Some studies suggest compounds derived from hemp plants could have anti-cancer properties.
It’s long been said that the Founding Fathers likely grew and possibly enjoyed using marijuana, or Cannabis sativa. But this notion, which was popularized as the fight to legalize marijuana in the early 2000s gained steam, isn’t quite true. The National Constitution Center reports that the name marijuana (then spelled marihuana) only came into use in the 1890s; the Founding Fathers knew that plant as hemp, and several of them, including Thomas Jefferson and George Washington – part of the landed class of farmers with large estates that produced cash crops – did indeed grow hemp. But they were probably not smoking it or getting high – hemp lacks the euphoria-inducing component that weed has in abundance.

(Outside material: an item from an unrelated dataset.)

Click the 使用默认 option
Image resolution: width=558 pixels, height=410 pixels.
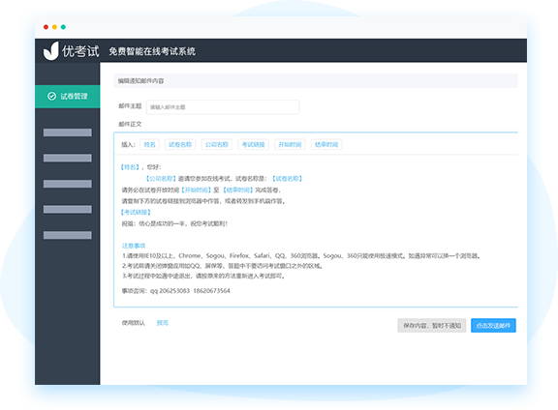pos(134,323)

Although today the best-known variety of Cannabis sativa is marijuana, a plant that can be turned into an intoxicating drug, for millennia hemp has been an important industrial crop used in the production of things like rope, paper and cloth. Selective breeding led to the differentiation between marijuana and hemp; marijuana was engineered for its narcotic effect while hemp was grown for its industrial uses. So-called industrial hemp, which is used in the manufacture of textiles and other products, contains less than 0.3 percent of the psychoactive compound delta-9-tetrahydrocannabinol, better known as THC. Marijuana has been bred to contain much higher levels of THC – many strains contain more than 10 percent and some may even approach 30 percent. So while these two plants are closely related, hemp and marijuana are actually quite different.

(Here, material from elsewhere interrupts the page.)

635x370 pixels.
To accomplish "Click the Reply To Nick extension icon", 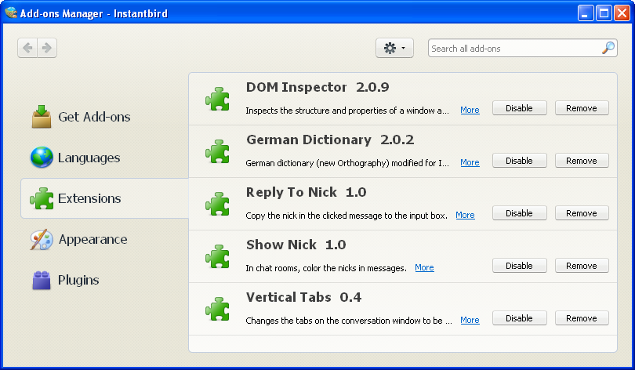I will point(217,204).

However, guilt by association can be a powerful force, and in 1970, the passage of the Controlled Substances Act labeled all cannabis – including both hemp and marijuana – as Schedule 1 drugs (the same level assigned to cocaine and heroin), making it a federal crime to cultivate or possess either of these types of plants.

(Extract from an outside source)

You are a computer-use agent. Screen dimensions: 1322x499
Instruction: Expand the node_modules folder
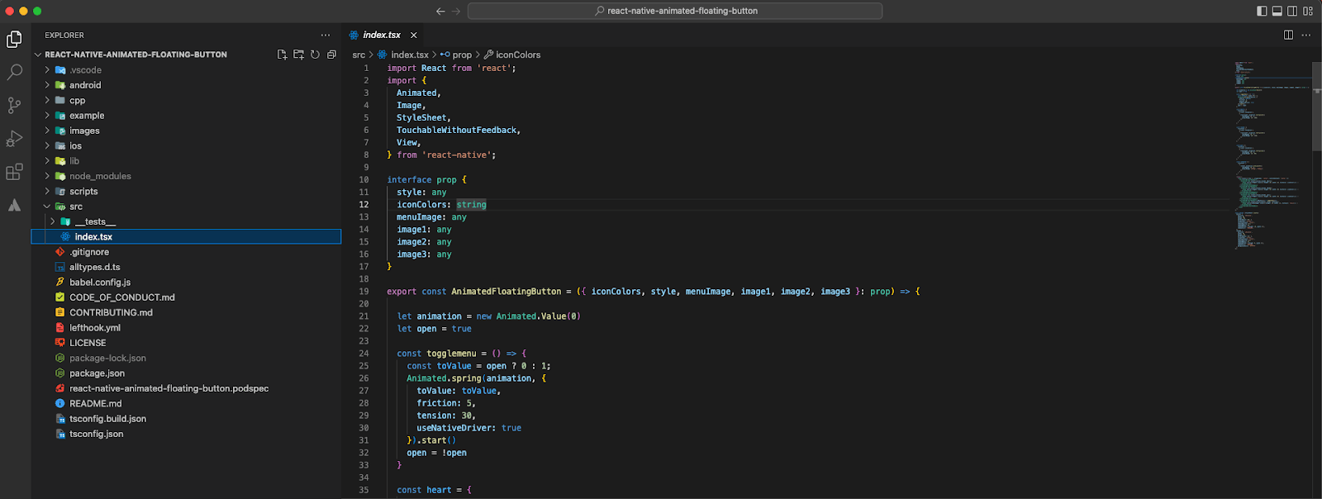coord(100,176)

But this is starting to change. Just last week, horticulturalists at Mount Vernon, President George Washington’s estate, harvested their first crop of industrial hemp. This resulted from the passage of the 2014 Farm Bill, which included provisions for universities and state departments of agriculture to begin cultivating industrial hemp for limited purposes. One of the provisions was permission to use hemp in research, and that has enabled some scientists to learn more about the potential medicinal value of these much-maligned plants.
We already know that there are some medical applications for marijuana. Over the past two decades, 30 states have legalized the use of medical marijuana to treat a variety of illnesses and symptoms, including multiple sclerosis, epilepsy, anxiety disorders, pain disorders such as fibromyalgia and side effects of treatment for cancer.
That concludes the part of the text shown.